Getting the Components of the Current Function
Functions do not have names as such; you give functions names when you assign them to variables, but that is a property of the environment where you have the name, not of the function itself.

To get hold of the current function, you can use the function sys.function. This function gives you the definition of the current function, which is what you need, not its name.

When you call any of formals, body, or environment, you don’t use a function name as the first parameter; you give each of them a reference to a function, and they get the function definition from that.

Accessing Actual Function Parameters
There is a difference between a function definition, a description of what a function should do when it is called, and a function instantiation (the actual running code).

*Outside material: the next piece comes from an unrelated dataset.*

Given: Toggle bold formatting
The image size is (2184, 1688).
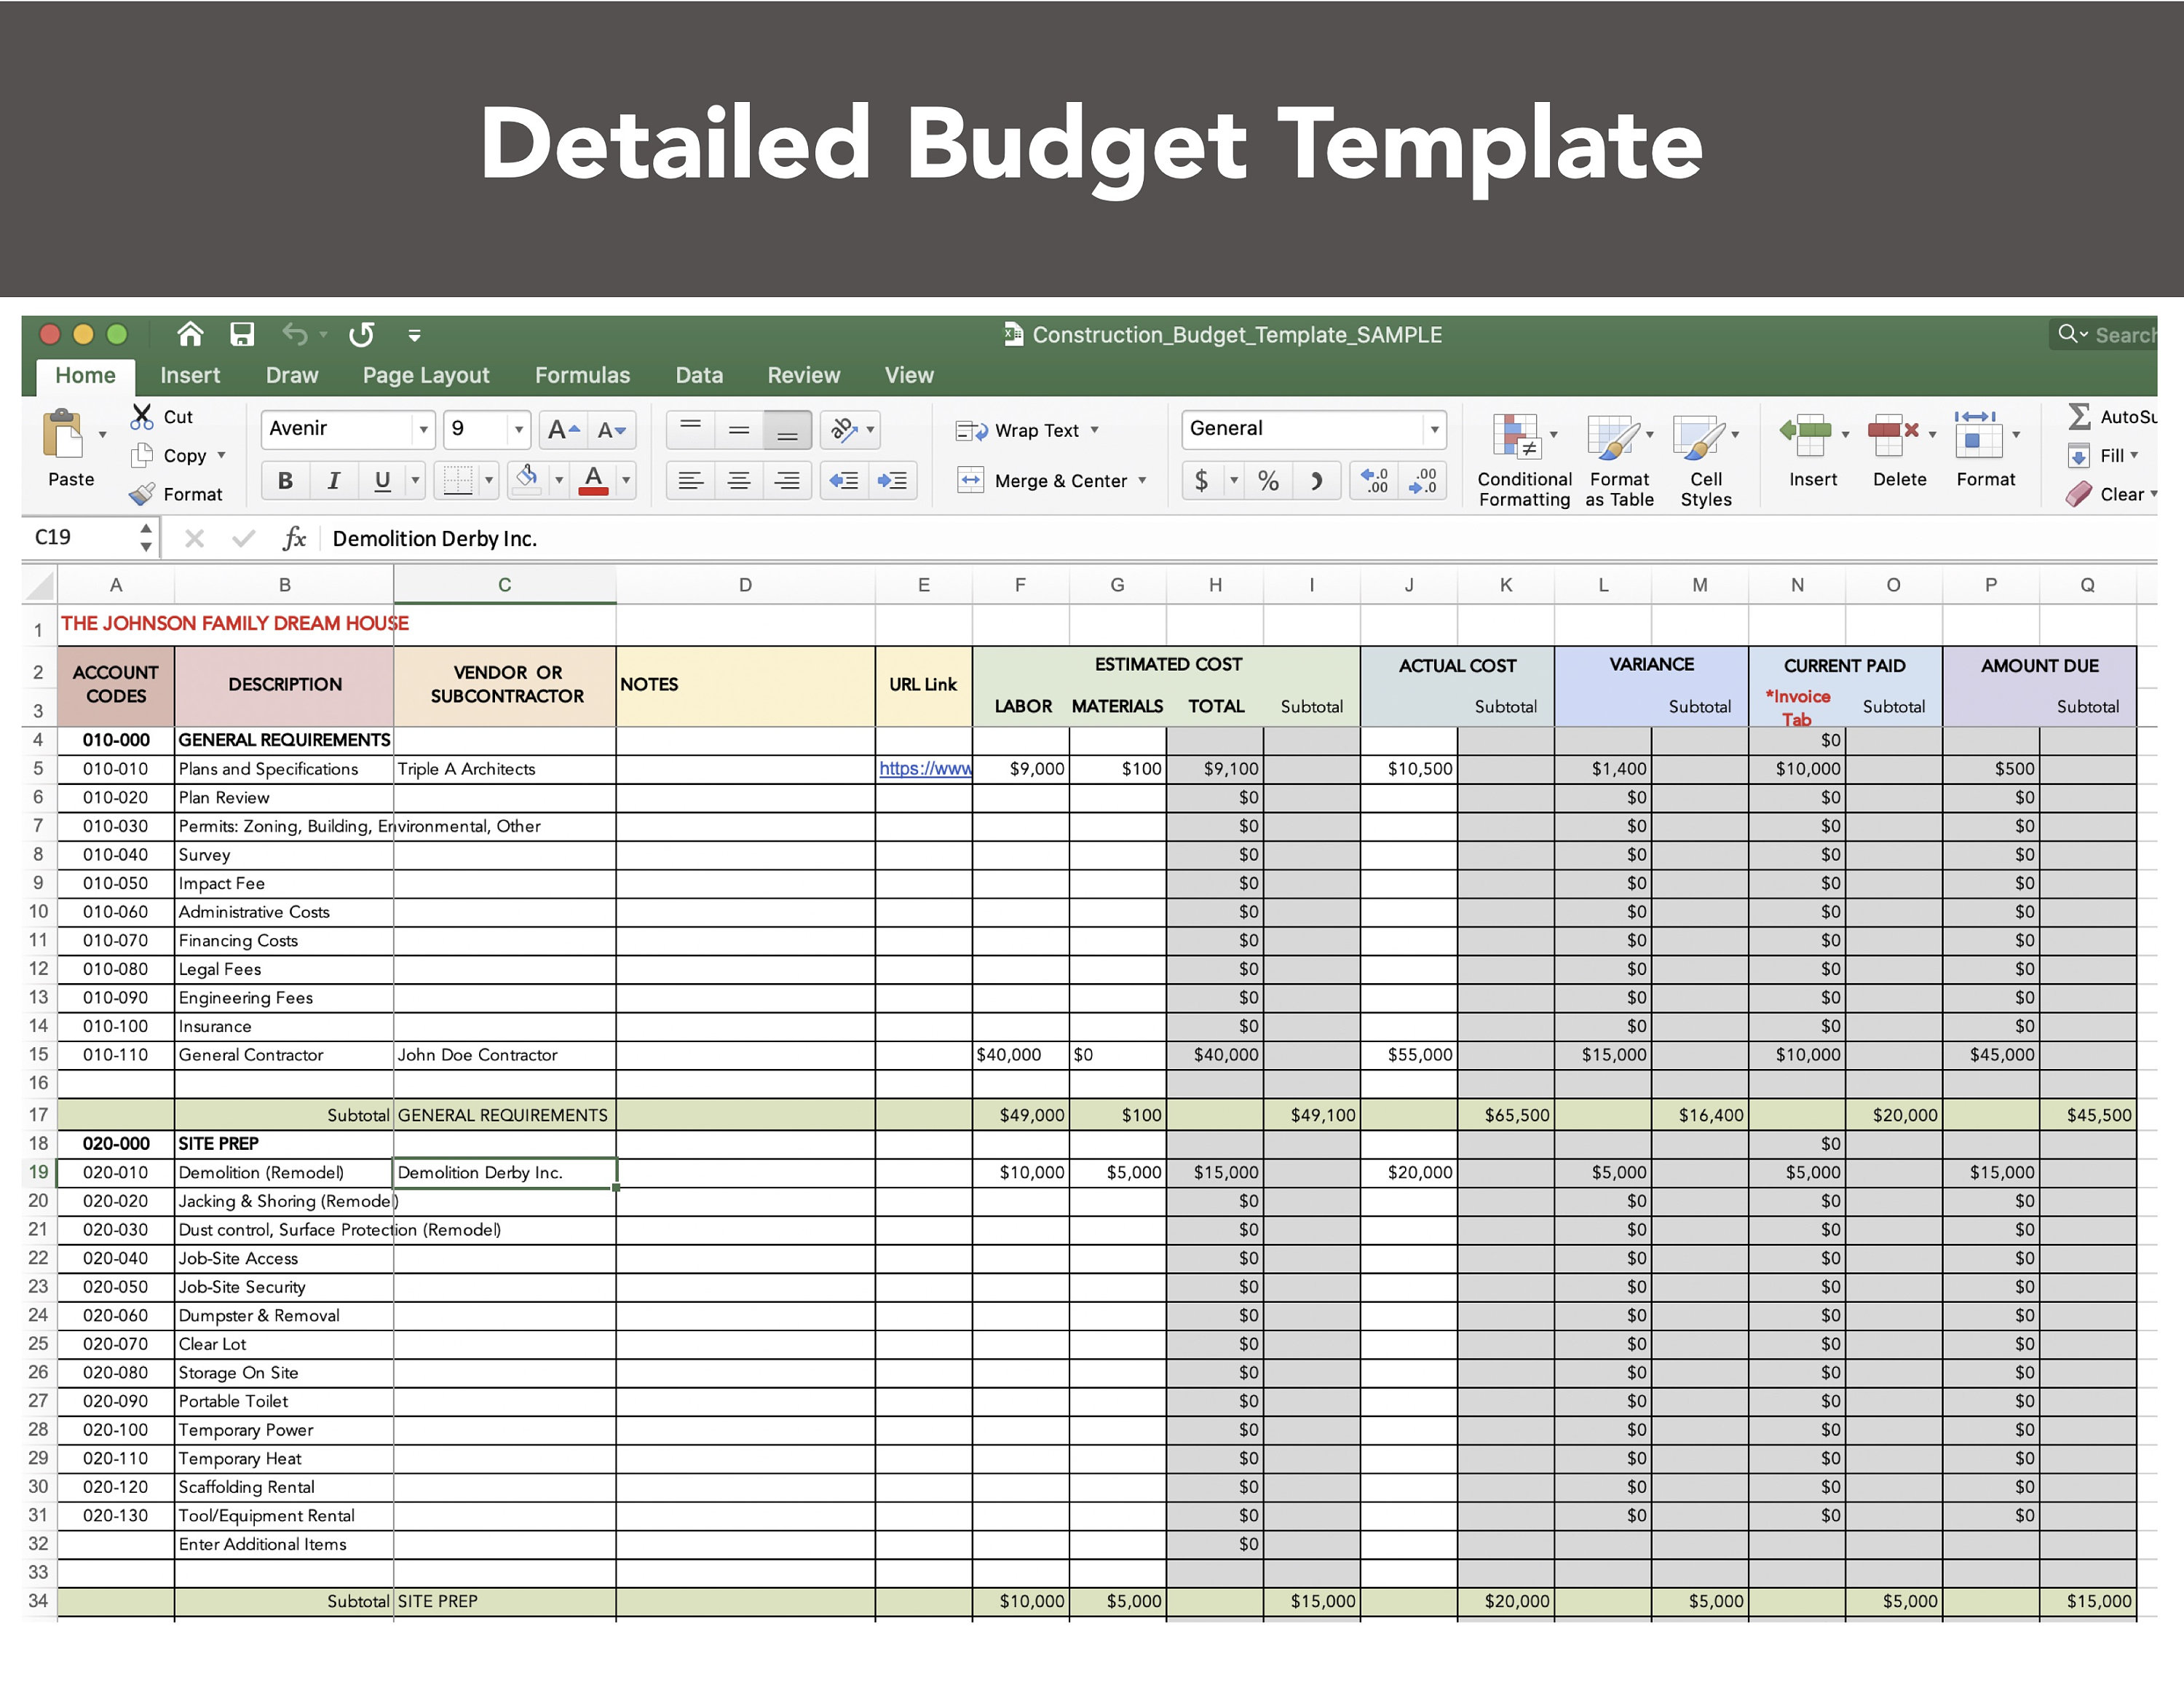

One such difference is the evaluating environment. Another is that a function instantiation has actual parameters, while a function definition has only formal parameters. The latter are part of the function definition; the former are provided by the caller of the function.

If you actually want the arguments passed to the current function in the form of the promises they are really represented as, you need to get hold of them without evaluating them. substitute() substitutes into an expression the values that variables refer to. This means that variables are replaced by the verbatim expressions; the expressions are not evaluated before they are substituted into an expression.

The substituted expression is not evaluated.

If you set up default parameters that depend on others, you just get them substituted with variable names; you do not get the value assigned to other variables.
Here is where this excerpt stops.